Ben Damla'yı kontrole götürdüğümde doktorumuza bu 2.5 yaş sendromunu sordum. Damla gayet hareketli mutlu bir bebek, sendrom olayına kafayı takmayın dedi. Her çocuk bu dönemi zor geçirecek diye bir kaide yok tabii. Ama ben yeğenimden biliyorum. Bazı durumlarda acayip öfkeleniyordu kendine zarar verecek kadar sonra bunu atlattı şükür.

Bu durumda sendroma 6 ayımız var, bu dönemin tadını çıkaralım, sonra ki 6 ayıda ana-kız sinir ve öfke krizlerine girmeden atlatırsak yırttık. Sonra da haydi yuvaya :)).

Yanlış anlamayın kızımı başımdan atmak değil niyetim o işin şakası. Öyle olsaydı şimdi bile verirdim yuvaya. Bu yaşta alan çok yer var. Ama bir çocuğun en azından 3 yaşına kadar evde bire bir ilgiyle büyümesi gerektiğini düşünüyorum. Çalışmak zorundasındır bırakacak kimsen yoksa o ayrı. 3 yaşından sonrada yuvaya gitmesi gerekir bence. Yarım gün şeklinde başlayarak alıştıra alıştıra yuvaya geçiş yapılmalı. Çünkü bu yaştan sonra evdeki aktiviteler pek yeterli olmuyor. Artık zamanımızda çocuklar daha erken yaşlarda eğitime ve sosyalleşmeye ihtiyaç duyuyorlar. Kısmet bakalım zaman ne gösterecek.

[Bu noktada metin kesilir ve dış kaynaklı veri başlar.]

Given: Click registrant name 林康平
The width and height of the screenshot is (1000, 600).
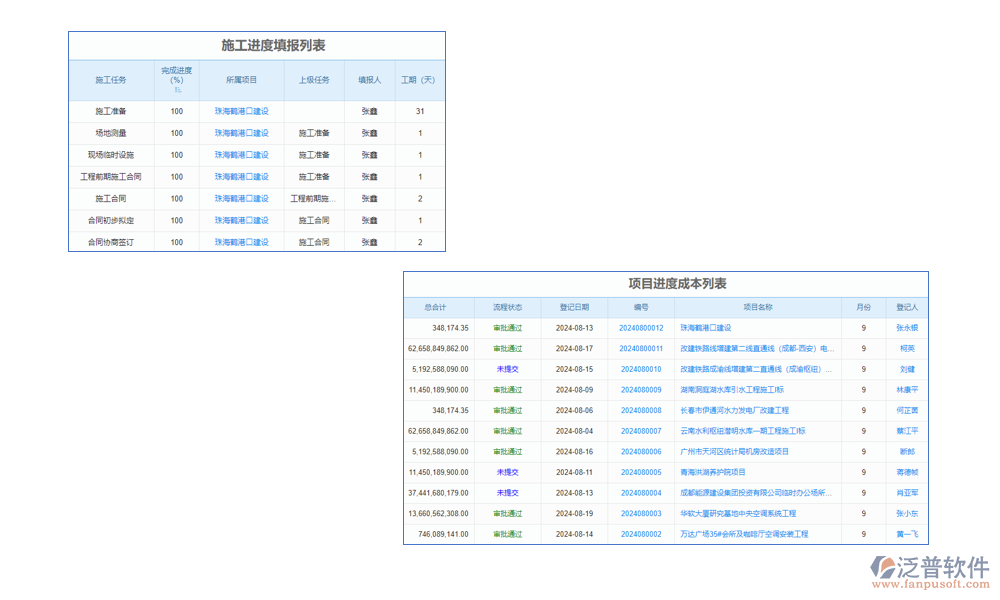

KIZIM SENİ ÇOK SEVİYORUM....



OKUNAN KİTAPLAR:
Çocuğumu Büyütüyorum - Laurance Pernoud
Çocuk Psikolojisi - Prof. Dr. Haluk Yavuzer

BUNALDIM YİNE :(

Tam iyilestik, ohh grip aşımızıda olduk dedik Damla pazartesi günü yine nezle oldu. Üç gündür onunla uğraşıyoruz. Ne güzel kurtulmustuk o sevimsiz şuruplardan spreylerden. Doğal olarak şimdi de içmeyi reddediyor artık. Bi ilaç içirene kadar üstümüz başımız batıyor. Burnuna sterimar sıkmak ayrı bi sorun 'anneciğim yapma burnum acıyo' diyip ağlıyor yavrum. üzülüyorum ama elden ne gelir, ilaçsız geçmez ki.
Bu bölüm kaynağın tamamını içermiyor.